Un fattore strutturale che potrebbe sostenere un’ulteriore espansione del mercato crypto è l’eventuale approvazione del Clarity Act, disegno di legge che punta a definire con maggior chiarezza i confini giurisdizionali tra la SEC e la CFTC e a stabilire quando un asset digitale è considerato un titolo o una commodity.

Matt Mena said:

“Con la possibile approvazione del Clarity Act entro il trimestre, il percorso strutturale per una significativa espansione è ben delineato. Il recupero dei 73.000 USD aprirebbe la strada a un test dei 75.000 USD, che potrebbe fornire lo slancio per una rapida progressione oltre gli 80.000 USD verso il corridoio dei 90.000 USD. In un contesto d’inflazione neutro, il traguardo di 100.000 USD entro la fine del secondo trimestre rimane un esito possibile.”

Il provvedimento ha già ottenuto il via libera della Camera (luglio 2025) ma al momento risulta bloccato al Senato, condizione che mantiene aperto il timing della sua eventuale entrata in vigore.

Inflazione e dinamiche on-chain

Sul fronte macro, i dati sull’inflazione sono risultati misti ma con pressioni sottostanti tendenzialmente più contenute. L’indice dei prezzi al consumo (CPI) è aumentato dello 0,9% mese su mese, portando il tasso annuo al 3,3%, trainato principalmente da un’impennata del 10% dei prezzi dell’energia.

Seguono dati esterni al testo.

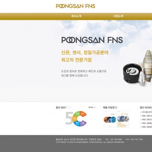Select the blue 확인 segment of 5C wheel

point(78,123)
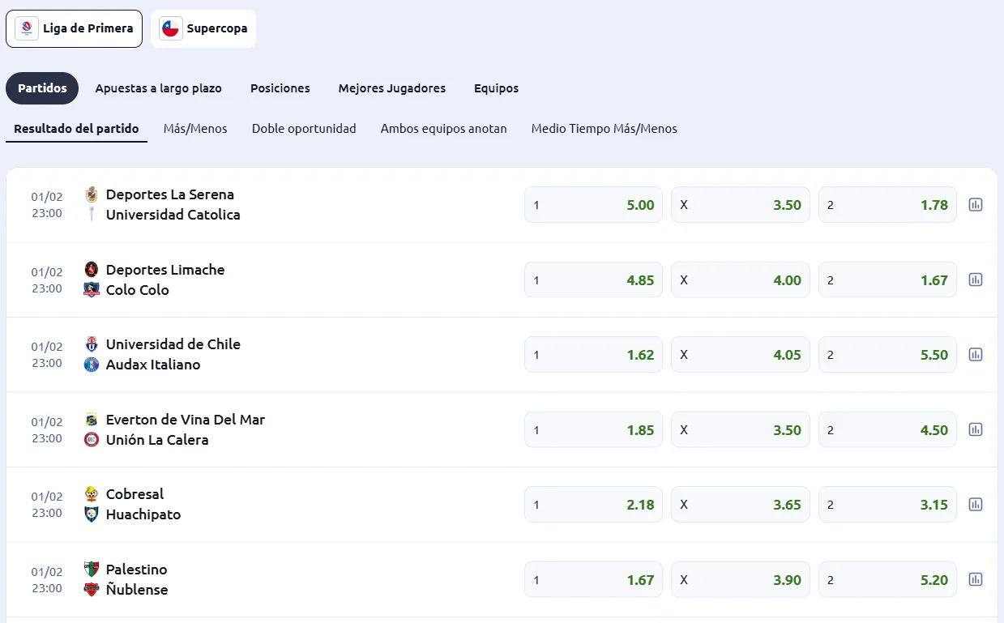Pick draw odds 4.00 for Limache match
The image size is (1004, 623).
tap(740, 280)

Il CPI core — che esclude alimentari ed energia — è invece salito dello 0,2% su base mensile e del 2,6% su base annua, valori inferiori di 0,1 punti percentuali rispetto alle attese. Questo suggerisce che le pressioni inflazionistiche di fondo rimangono contenute nonostante la volatilità dei costi energetici alteri il dato headline.

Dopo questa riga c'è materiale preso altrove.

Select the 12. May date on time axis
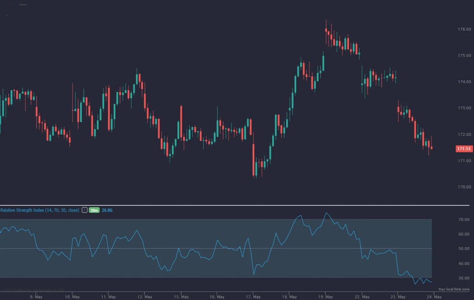474x300 pixels. pos(145,297)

Se l’inflazione sottostante continuerà a moderarsi, la Federal Reserve potrebbe essere in grado di ignorare temporanee impennate indotte dall’energia e mantenere una politica più flessibile nel corso dell’anno: uno scenario che tende a favorire condizioni di liquidità più ampie e, di conseguenza, asset rischiosi come azioni e criptovalute, incluso Bitcoin.

Vikram Subburaj said:

“I dati sulla distribuzione dell’offerta indicano che solo circa l’1% del Bitcoin circolante si trova nella fascia tra 72.000 e 80.000 USD. Ciò suggerisce che una rottura sostenuta delle resistenze attuali potrebbe portare a una scoperta di prezzo relativamente più rapida, a causa di una minore offerta sovrastante.”

Conclusioni e prospettive

Complessivamente, sebbene i rischi geopolitici rimangano un elemento di instabilità e possano generare movimenti di breve termine, la struttura di mercato delle criptovalute mostra segnali favorevoli: acquisti istituzionali, afflussi verso ETF spot e indicatori tecnici in miglioramento contribuiscono a un quadro che supporta potenziali rialzi di Bitcoin, a condizione che il contesto macro non peggiori in modo significativo.